Business uncertainty seeps into 2012
Uncertainty over the economy, much of it political, is leading businesses to hold back on hiring and investments in their companies despite increased profits.
A new report issued Monday by S&P Valuation and Risk Strategies estimated companies on the S&P 500 will likely pay essentially the same amount of taxes in 2011 as in 2008, a finding that suggests profits are returning to pre-recession levels.
{mosads}Yet these companies are not hiring. The S&P report comes on the heels of a deeply disappointing report that found the economy created only 54,000 jobs in the month of May.
The jobs report prompted Democratic strategist James Carville to say President Obama faces a difficult reelection fight if the jobs numbers do not improve.
“If 54,000 new jobs is the new standard, it’s going to be a very, very rough 2012 for President Obama,” Carville said Monday on the Don Imus radio show. “I can’t tell you what’s going to happen, but if this last jobs number is an indication of future jobs numbers, it’s going to be very, very rough.”
The lack of hiring by companies has frustrated Obama, who has called on corporations to reinvest profits on their balance sheets into new plants and shifts of workers.
The S&P report is also far from the only evidence that big corporations are in good health right now: The S&P research arm has found that S&P 500 companies saw a nearly 20 percent rise in earnings growth in this year’s first quarter, and that those companies now have more than $1 trillion on their balance sheets.
But for a variety of reasons — healthcare costs, the regulatory environment, the economic unrest in Greece and, perhaps most importantly, the negotiations in Washington over raising the nation’s $14.3 trillion debt ceiling — large businesses appear unwilling to substantially expand their job force.

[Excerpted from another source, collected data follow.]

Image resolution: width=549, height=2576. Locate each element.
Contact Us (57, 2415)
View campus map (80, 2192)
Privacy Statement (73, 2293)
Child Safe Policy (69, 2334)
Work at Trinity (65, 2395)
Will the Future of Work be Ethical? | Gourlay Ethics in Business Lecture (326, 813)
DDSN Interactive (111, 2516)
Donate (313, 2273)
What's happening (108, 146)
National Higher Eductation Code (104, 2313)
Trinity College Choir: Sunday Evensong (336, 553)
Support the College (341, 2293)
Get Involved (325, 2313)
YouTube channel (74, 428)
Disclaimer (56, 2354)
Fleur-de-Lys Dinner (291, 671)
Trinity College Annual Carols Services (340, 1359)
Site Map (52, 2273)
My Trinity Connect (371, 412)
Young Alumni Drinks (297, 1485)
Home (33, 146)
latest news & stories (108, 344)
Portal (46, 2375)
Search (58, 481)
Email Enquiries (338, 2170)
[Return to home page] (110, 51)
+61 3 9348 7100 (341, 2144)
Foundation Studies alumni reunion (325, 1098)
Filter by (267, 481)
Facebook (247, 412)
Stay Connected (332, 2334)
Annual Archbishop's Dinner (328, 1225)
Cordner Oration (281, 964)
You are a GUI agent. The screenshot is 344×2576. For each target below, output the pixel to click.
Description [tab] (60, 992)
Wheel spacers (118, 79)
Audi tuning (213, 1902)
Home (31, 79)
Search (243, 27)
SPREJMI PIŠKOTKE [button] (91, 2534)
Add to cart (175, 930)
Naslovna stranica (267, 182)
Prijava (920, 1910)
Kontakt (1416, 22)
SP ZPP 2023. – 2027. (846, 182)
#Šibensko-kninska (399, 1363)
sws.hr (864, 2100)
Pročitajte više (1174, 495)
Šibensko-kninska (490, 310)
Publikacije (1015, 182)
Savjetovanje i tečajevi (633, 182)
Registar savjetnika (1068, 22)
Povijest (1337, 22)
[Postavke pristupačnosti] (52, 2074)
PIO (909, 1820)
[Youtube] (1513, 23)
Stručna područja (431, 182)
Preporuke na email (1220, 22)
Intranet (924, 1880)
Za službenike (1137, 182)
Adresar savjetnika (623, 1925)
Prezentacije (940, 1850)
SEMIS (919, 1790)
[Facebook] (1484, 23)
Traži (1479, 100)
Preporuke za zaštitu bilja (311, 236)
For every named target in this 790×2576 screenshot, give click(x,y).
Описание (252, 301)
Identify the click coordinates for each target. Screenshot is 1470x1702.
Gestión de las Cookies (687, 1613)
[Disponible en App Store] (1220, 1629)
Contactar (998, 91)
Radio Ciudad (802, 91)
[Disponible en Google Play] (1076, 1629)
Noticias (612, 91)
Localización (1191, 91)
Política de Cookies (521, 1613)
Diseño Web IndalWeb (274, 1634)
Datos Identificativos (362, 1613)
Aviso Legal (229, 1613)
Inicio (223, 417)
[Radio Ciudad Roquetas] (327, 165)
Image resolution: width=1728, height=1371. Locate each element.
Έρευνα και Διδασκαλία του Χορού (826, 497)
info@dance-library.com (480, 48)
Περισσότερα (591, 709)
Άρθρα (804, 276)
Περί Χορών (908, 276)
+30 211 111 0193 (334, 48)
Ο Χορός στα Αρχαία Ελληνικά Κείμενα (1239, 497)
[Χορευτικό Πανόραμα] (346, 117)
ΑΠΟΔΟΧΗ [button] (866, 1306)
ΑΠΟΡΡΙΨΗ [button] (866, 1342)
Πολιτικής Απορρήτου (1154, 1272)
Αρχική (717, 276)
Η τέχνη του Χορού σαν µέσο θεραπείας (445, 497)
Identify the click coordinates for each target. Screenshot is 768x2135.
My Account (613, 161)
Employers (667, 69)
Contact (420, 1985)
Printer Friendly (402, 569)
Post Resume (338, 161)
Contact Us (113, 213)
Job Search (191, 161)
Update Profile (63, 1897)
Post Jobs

Michael Thompson, the managing director of the S&P research team, said companies were likely sitting on cash because they believed that was the best way to protect their shareholders. He added that corporations were almost certainly looking to see what sort of deal is reached to raise the debt ceiling — and how that might hurt or help them.
“The thing about private-sector companies is, they’re not emotional,” Thompson said. “Corporations are artificial beings, and their No. 1 priority is taking care of their shareholders.”
Whatever the reasons, businesses’ hiring practices, and the economy in general, will almost certainly play an outsized role in the 2012 presidential race.
The president signaled Friday that “headwinds” like the tsunami in Japan and disruptions in the Middle East had played a large part in the worse-than-expected May jobs numbers.
Austan Goolsbee, the chairman of the White House Council of Economic Advisers, echoed that assertion, saying that “one month is not a trend.” At press time, Goolsbee announced he is leaving the White House to return to the University of Chicago.
Republicans blame Democratic policies for the poor jobs numbers, saying job creators felt overtaxed and overregulated. The poor numbers have emboldened Republicans to think they can defeat Obama, who despite the poor economy has favorable approval ratings and faces a GOP field generally seen as weak.
Rep. Eric Cantor (R-Va.), the House majority leader, said Monday that he believes Obama will be defeated next year. “The American people are witnessing a president who may make good speeches, but doesn’t deliver, and right now the issue is jobs and the economy and from every small-business person that I speak to, they’re complaining about Washington standing in the way,” Cantor said.
Economists from both sides of the aisle say that there is concern that the economic recovery is not creating more jobs.
Martin Regalia, the chief economist for the U.S. Chamber of Commerce, has signaled that he believes temporary factors weighed down May’s job numbers and that he expects figures to eventually return to around 200,000 net new jobs a month, which the economy averaged between February and April.
But he also suggests uncertainty surrounding the debt talks is hurting economic growth.
“What you have to do is kind of strip away some of the distractions,” Regalia said on ABC’s “This Week” over the weekend. “The leading distraction right now is the debt ceiling.”
The Treasury Department says the debt ceiling needs to be raised by Aug. 2, and key Republican lawmakers have signaled that any deal needs to cut spending more than the ceiling is raised. Vice President Joe Biden and a bipartisan group of lawmakers are trying to hash out a deal.
Chad Stone, the chief economist at the Center on Budget and Policy Priorities, is concerned a deal could further hurt the economy. “I am worried that they’ll come up with a contractionary way to deal with deficit reduction,” said Stone, who favors some stimulus for the economy. “But I also don’t see a non-contractionary way to deal with deficit reduction other than waiting until the economy is stronger.”
The S&P research group reported Monday that the S&P 500 will likely pay more than $301 billion in cash taxes in 2011. That would be a roughly 17 percent increase over 2010’s total of around $257 billion, and almost equal to the 2008 figure of more than $302.6 billion.